In the early 2000s, my friend Vickii Ford Cook, former Scientologist and OT VIII, left Scientology while her son George was in the Sea Org in LA. Scientology policies dictated that she lost her right to speak to George, and her son promptly disconnected from her. For years Vicki tried in vain to reach George through letters and phones. I helped Vickii try several times to make connections with George at the CLO WUS in Los Angeles, to no avail. Meanwhile, Vickii was followed by private investigators who collected information about her actions to report to the organization. A Scientologist would never think to call the police in the case of human rights violations like this, and instead, would tolerate it for the fear of committing a suppressive act in a twisted way, and for fear of receiving Scientology’s wrath and hate actions. Vickii, no longer a Scientologist, did report some things to the police, including having evidence of a private investigator trespassing on her property and stalking her.
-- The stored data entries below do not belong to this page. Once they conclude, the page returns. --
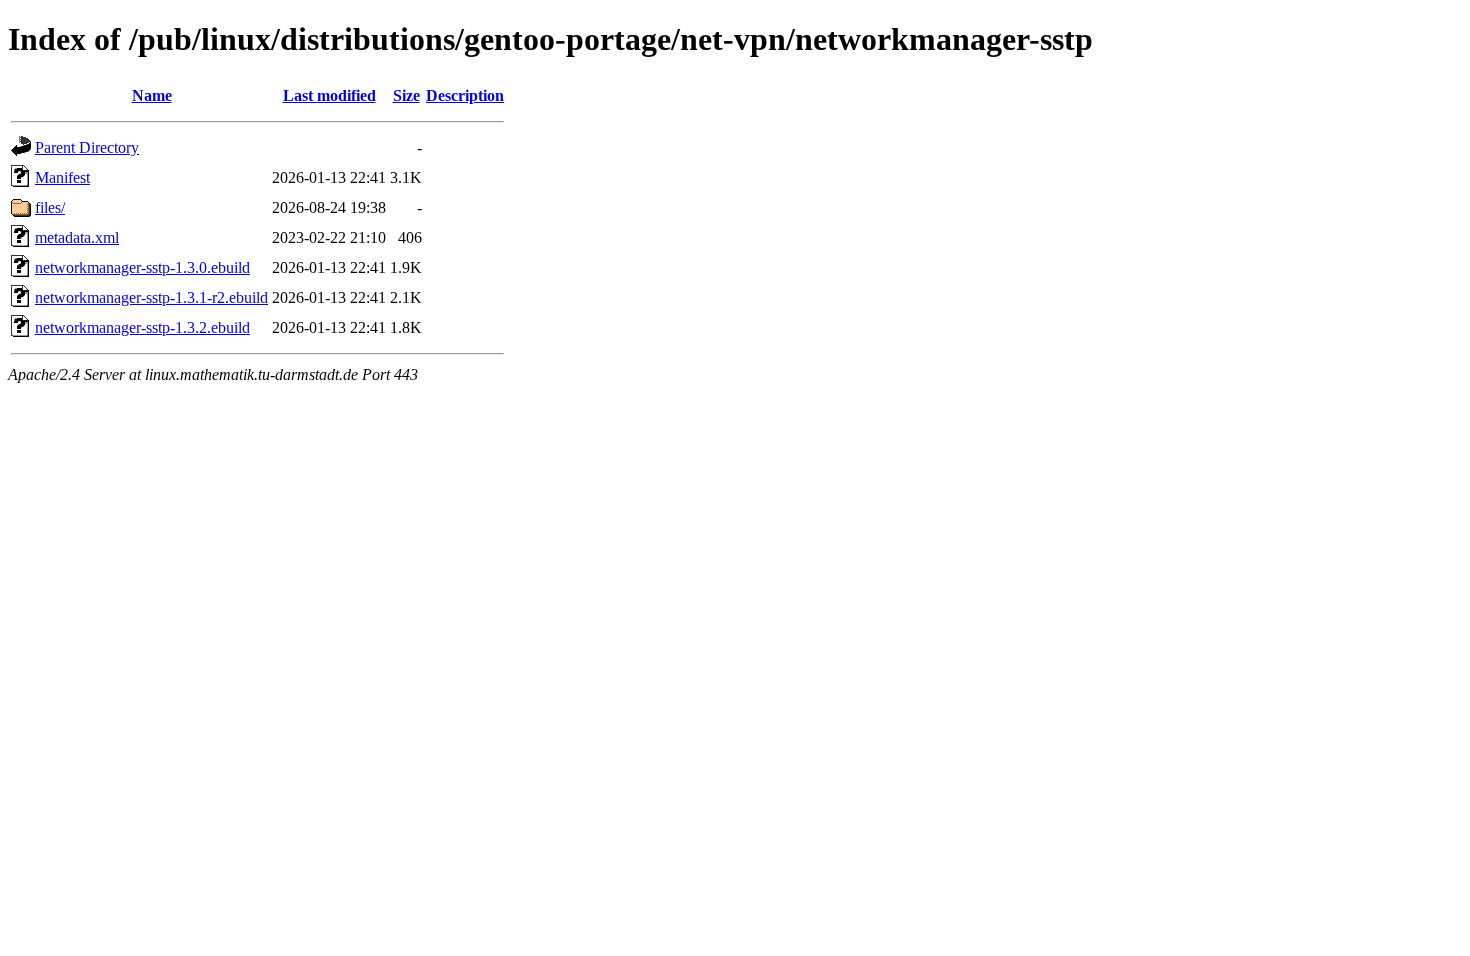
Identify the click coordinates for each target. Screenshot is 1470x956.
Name (152, 95)
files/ (50, 207)
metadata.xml (77, 237)
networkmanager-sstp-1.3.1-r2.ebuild (151, 297)
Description (465, 95)
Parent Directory (87, 147)
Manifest (62, 177)
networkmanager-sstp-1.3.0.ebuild (142, 267)
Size (406, 95)
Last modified (329, 95)
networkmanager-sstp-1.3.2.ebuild (142, 327)
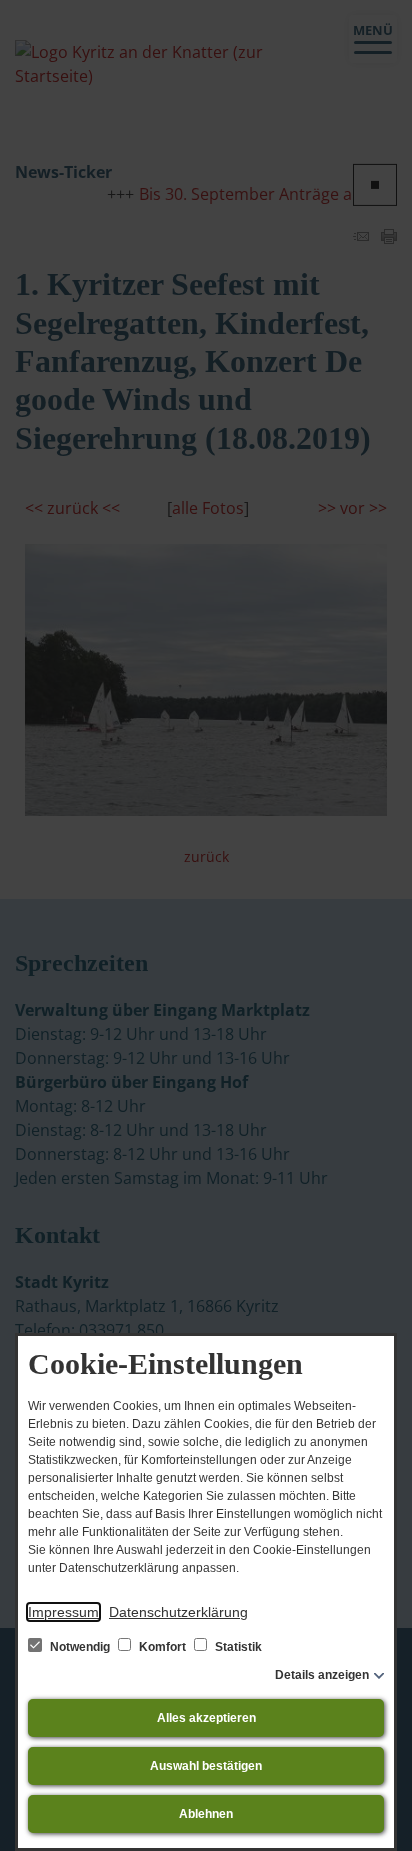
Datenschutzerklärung (178, 1612)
The Scientology Code of Ethics calls it a suppressive act to “report or threaten to report Scientologists to civil authorities in an effort to suppress Scientology” which is why Scientologists think of reporting trouble to Scientology first instead of to the police. For example, if a Scientology leader physically abused or harmed a staff member, we wouldn’t call the police because of the twisted thinking that the abusive leader was trying to help correct the erring staff member. To report the abusive leader to civil authorities would be total betrayal of command intention. Also, the police are so far outside the realm of the Scientology world, they’re not often considered a resource for help or even to report crimes.
Knowing more about Scientology’s ethics system will help anyone to understand the organization’s reasoning, motives and actions better, as you move through the rest of my story, or listen to other people’s stories on special shows like Scientology and the Aftermath on A&E. In summary, Scientology ethics is about making choices based on the greatest good for Scientology, not about making choices based on other’s good sense about attitudes, values, morals or beliefs, or even according to the golden rule or what is legal or illegal according to state or federal law.